-------- DATA PROVIDED

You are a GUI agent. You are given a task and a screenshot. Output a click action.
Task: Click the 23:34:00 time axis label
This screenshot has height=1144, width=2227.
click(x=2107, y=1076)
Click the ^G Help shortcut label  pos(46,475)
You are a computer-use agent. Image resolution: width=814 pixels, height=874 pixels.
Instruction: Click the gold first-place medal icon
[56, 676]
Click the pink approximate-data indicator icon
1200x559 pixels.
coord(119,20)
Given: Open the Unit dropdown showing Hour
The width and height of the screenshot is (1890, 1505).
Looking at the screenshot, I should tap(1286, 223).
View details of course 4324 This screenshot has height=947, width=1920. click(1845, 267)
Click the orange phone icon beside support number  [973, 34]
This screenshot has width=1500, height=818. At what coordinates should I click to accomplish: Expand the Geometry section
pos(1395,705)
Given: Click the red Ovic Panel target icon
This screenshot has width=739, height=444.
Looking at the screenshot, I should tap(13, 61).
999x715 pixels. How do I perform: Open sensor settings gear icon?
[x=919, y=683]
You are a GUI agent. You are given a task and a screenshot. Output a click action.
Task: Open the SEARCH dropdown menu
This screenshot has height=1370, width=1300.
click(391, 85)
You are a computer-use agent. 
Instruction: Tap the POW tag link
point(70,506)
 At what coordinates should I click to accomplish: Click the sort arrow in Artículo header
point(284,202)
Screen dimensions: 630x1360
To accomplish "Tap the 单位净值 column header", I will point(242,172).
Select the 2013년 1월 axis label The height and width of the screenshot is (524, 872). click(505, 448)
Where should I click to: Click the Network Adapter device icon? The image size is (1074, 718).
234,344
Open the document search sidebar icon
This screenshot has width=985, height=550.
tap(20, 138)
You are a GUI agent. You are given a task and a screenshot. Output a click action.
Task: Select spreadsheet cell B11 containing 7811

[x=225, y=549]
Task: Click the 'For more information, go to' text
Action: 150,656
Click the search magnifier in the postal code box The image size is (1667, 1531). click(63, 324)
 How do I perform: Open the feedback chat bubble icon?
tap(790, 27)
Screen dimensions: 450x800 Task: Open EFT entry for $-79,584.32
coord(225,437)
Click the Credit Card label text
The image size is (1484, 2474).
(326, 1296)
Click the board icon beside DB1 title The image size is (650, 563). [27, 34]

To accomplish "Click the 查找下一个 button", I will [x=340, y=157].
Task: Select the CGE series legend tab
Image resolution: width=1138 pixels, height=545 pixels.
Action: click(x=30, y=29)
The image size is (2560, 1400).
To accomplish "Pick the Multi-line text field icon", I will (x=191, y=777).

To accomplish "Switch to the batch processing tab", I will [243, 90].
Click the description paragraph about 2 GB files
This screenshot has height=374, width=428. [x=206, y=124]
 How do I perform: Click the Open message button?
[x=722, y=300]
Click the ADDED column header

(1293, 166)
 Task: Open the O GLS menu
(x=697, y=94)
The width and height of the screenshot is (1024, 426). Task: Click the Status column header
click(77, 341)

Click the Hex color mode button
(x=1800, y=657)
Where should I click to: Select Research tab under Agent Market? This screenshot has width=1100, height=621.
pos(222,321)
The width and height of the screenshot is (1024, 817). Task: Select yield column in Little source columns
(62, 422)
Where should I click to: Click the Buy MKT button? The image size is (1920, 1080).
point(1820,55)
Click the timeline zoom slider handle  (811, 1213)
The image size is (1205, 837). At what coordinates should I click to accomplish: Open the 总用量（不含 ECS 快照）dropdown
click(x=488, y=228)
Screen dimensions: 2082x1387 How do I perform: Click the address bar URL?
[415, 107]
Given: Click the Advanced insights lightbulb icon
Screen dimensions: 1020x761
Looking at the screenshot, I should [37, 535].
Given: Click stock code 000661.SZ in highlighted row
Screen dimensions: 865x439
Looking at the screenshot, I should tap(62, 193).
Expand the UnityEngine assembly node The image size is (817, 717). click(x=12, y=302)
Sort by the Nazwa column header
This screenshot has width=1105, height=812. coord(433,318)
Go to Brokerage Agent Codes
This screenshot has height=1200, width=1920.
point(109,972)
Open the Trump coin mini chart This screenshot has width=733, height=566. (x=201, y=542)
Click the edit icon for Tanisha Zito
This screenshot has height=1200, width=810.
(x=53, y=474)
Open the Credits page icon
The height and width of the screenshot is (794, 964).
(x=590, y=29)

----------------

### WHAT THE TASK ASKS
Convert the listing above into a Markdown table with the columns No. and Line, giving each line its own numbered row and omitting blank lines.

### FULL SOLUTION
| No. | Line |
|---|---|
| 1 | You are a GUI agent. You are given a task and a screenshot. Output a click action. |
| 2 | Task: Click the 23:34:00 time axis label |
| 3 | This screenshot has height=1144, width=2227. |
| 4 | click(x=2107, y=1076) |
| 5 | Click the ^G Help shortcut label  pos(46,475) |
| 6 | You are a computer-use agent. Image resolution: width=814 pixels, height=874 pixels. |
| 7 | Instruction: Click the gold first-place medal icon |
| 8 | [56, 676] |
| 9 | Click the pink approximate-data indicator icon |
| 10 | 1200x559 pixels. |
| 11 | coord(119,20) |
| 12 | Given: Open the Unit dropdown showing Hour |
| 13 | The width and height of the screenshot is (1890, 1505). |
| 14 | Looking at the screenshot, I should tap(1286, 223). |
| 15 | View details of course 4324 This screenshot has height=947, width=1920. click(1845, 267) |
| 16 | Click the orange phone icon beside support number  [973, 34] |
| 17 | This screenshot has width=1500, height=818. At what coordinates should I click to accomplish: Expand the Geometry section |
| 18 | pos(1395,705) |
| 19 | Given: Click the red Ovic Panel target icon |
| 20 | This screenshot has width=739, height=444. |
| 21 | Looking at the screenshot, I should tap(13, 61). |
| 22 | 999x715 pixels. How do I perform: Open sensor settings gear icon? |
| 23 | [x=919, y=683] |
| 24 | You are a GUI agent. You are given a task and a screenshot. Output a click action. |
| 25 | Task: Open the SEARCH dropdown menu |
| 26 | This screenshot has height=1370, width=1300. |
| 27 | click(391, 85) |
| 28 | You are a computer-use agent.  |
| 29 | Instruction: Tap the POW tag link |
| 30 | point(70,506) |
| 31 |  At what coordinates should I click to accomplish: Click the sort arrow in Artículo header |
| 32 | point(284,202) |
| 33 | Screen dimensions: 630x1360 |
| 34 | To accomplish "Tap the 单位净值 column header", I will point(242,172). |
| 35 | Select the 2013년 1월 axis label The height and width of the screenshot is (524, 872). click(505, 448) |
| 36 | Where should I click to: Click the Network Adapter device icon? The image size is (1074, 718). |
| 37 | 234,344 |
| 38 | Open the document search sidebar icon |
| 39 | This screenshot has width=985, height=550. |
| 40 | tap(20, 138) |
| 41 | You are a GUI agent. You are given a task and a screenshot. Output a click action. |
| 42 | Task: Select spreadsheet cell B11 containing 7811 |
| 43 | [x=225, y=549] |
| 44 | Task: Click the 'For more information, go to' text |
| 45 | Action: 150,656 |
| 46 | Click the search magnifier in the postal code box The image size is (1667, 1531). click(63, 324) |
| 47 |  How do I perform: Open the feedback chat bubble icon? |
| 48 | tap(790, 27) |
| 49 | Screen dimensions: 450x800 Task: Open EFT entry for $-79,584.32 |
| 50 | coord(225,437) |
| 51 | Click the Credit Card label text |
| 52 | The image size is (1484, 2474). |
| 53 | (326, 1296) |
| 54 | Click the board icon beside DB1 title The image size is (650, 563). [27, 34] |
| 55 | To accomplish "Click the 查找下一个 button", I will [x=340, y=157]. |
| 56 | Task: Select the CGE series legend tab |
| 57 | Image resolution: width=1138 pixels, height=545 pixels. |
| 58 | Action: click(x=30, y=29) |
| 59 | The image size is (2560, 1400). |
| 60 | To accomplish "Pick the Multi-line text field icon", I will (x=191, y=777). |
| 61 | To accomplish "Switch to the batch processing tab", I will [243, 90]. |
| 62 | Click the description paragraph about 2 GB files |
| 63 | This screenshot has height=374, width=428. [x=206, y=124] |
| 64 |  How do I perform: Click the Open message button? |
| 65 | [x=722, y=300] |
| 66 | Click the ADDED column header |
| 67 | (1293, 166) |
| 68 |  Task: Open the O GLS menu |
| 69 | (x=697, y=94) |
| 70 | The width and height of the screenshot is (1024, 426). Task: Click the Status column header |
| 71 | click(77, 341) |
| 72 | Click the Hex color mode button |
| 73 | (x=1800, y=657) |
| 74 | Where should I click to: Select Research tab under Agent Market? This screenshot has width=1100, height=621. |
| 75 | pos(222,321) |
| 76 | The width and height of the screenshot is (1024, 817). Task: Select yield column in Little source columns |
| 77 | (62, 422) |
| 78 | Where should I click to: Click the Buy MKT button? The image size is (1920, 1080). |
| 79 | point(1820,55) |
| 80 | Click the timeline zoom slider handle  (811, 1213) |
| 81 | The image size is (1205, 837). At what coordinates should I click to accomplish: Open the 总用量（不含 ECS 快照）dropdown |
| 82 | click(x=488, y=228) |
| 83 | Screen dimensions: 2082x1387 How do I perform: Click the address bar URL? |
| 84 | [415, 107] |
| 85 | Given: Click the Advanced insights lightbulb icon |
| 86 | Screen dimensions: 1020x761 |
| 87 | Looking at the screenshot, I should [37, 535]. |
| 88 | Given: Click stock code 000661.SZ in highlighted row |
| 89 | Screen dimensions: 865x439 |
| 90 | Looking at the screenshot, I should tap(62, 193). |
| 91 | Expand the UnityEngine assembly node The image size is (817, 717). click(x=12, y=302) |
| 92 | Sort by the Nazwa column header |
| 93 | This screenshot has width=1105, height=812. coord(433,318) |
| 94 | Go to Brokerage Agent Codes |
| 95 | This screenshot has height=1200, width=1920. |
| 96 | point(109,972) |
| 97 | Open the Trump coin mini chart This screenshot has width=733, height=566. (x=201, y=542) |
| 98 | Click the edit icon for Tanisha Zito |
| 99 | This screenshot has height=1200, width=810. |
| 100 | (x=53, y=474) |
| 101 | Open the Credits page icon |
| 102 | The height and width of the screenshot is (794, 964). |
| 103 | (x=590, y=29) |